Z innych ciekawych informacji:
- Jurgen Klinsmann będzie nowym trenerem Bayernu Monachium. Zastąpi tym samym Ottmara Hitzfelda. Co ciekawe, po zakończeniu tego sezonu do zespołu z Bawarii przejdzie również 27-letni reprezentant Niemiec, Tim Borowski.
- Leo Beenhakker Człowiekiem Roku 2007 w plebiscycie tygodnika „Wprost”. Nagroda zostanie wręczona Holendrowi 17 stycznia, podczas gali w Warszawie.
- Grzegorz Rasiak w ramach prezentu urodzinowego strzela gola! To pierwszy gol reprezentanta Polski od września zeszłego roku. – Muszę grać i zdobywać regularnie gole, bo bez tego nie mam szans na wyjazd z reprezentacją na najważniejszą piłkarską imprezę tego roku – mówił w wywiadze po meczu Rasiak. Pełny wywiad możecie przeczytać na oficjalnej stronie Southampton.

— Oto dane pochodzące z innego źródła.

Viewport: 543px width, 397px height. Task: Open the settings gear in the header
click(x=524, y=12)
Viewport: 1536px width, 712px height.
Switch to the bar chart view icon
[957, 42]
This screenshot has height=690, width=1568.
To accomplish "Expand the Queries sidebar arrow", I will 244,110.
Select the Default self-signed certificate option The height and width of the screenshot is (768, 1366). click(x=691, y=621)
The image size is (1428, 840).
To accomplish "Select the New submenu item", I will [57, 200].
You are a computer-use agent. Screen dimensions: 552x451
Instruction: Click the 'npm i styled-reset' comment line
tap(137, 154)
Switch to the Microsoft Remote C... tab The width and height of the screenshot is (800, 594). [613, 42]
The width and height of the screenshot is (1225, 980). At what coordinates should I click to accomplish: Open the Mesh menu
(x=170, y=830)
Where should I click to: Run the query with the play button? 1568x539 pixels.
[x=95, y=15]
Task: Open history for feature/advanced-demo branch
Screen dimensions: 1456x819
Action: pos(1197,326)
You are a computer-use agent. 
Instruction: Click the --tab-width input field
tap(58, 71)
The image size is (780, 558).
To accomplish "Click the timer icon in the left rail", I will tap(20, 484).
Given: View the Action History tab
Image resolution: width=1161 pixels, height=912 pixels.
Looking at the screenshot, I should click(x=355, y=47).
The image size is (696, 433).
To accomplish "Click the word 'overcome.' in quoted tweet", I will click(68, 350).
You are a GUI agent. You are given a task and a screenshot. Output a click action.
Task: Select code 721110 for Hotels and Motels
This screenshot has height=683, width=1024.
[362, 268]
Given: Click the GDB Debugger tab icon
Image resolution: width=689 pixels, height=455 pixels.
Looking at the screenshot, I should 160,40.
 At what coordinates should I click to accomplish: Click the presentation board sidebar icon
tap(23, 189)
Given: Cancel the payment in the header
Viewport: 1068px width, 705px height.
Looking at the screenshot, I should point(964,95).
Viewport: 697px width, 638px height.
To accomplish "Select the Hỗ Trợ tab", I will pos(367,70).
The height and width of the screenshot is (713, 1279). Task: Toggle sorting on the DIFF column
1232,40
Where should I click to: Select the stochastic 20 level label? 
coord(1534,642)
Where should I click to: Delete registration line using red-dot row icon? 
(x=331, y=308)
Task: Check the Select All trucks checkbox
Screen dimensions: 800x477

Co prawda trochę późno na ten temat, ale niestety, od 1 stycznia 2008 roku jesteśmy potwornie zapracowani (sesja, praca), przez co i wspisy pojawiają się mało regularnie. Obiecujemy poprawę.
Tymczasem życzymy Wam samych sukcesów w Roku 2008! Poniżej możecie zobaczyć, jak świętujemy przywitanie Nowego Roku. W tle krakowski Rynek.
(Majlosz)
jakoś nie wspomniałeś, kto jest autorem zdjęcia TrzyZero… bez fantastycznej ręki takiej jednej komentatorki Waszego bloga nie wyszłoby tak doskonale ;]
Hmmm… co do tego „doskonale”, to polemizowałabym… ;) chociaż „nie jest tak źle, żeby nie mogło być gorzej” :D
nawet doskonała ręka doskonałego fotografa nie da rady ze wszystkim – trzeba się było ładniej ustawić no ;)
Hmmm do zadań fotografa należy m. in. ustawianie moja droga pani ;>
nie żebym się usprawiedliwiała, ale niektóre jednostki naprawdę ciężko było ustawiać w Sylwestra ;]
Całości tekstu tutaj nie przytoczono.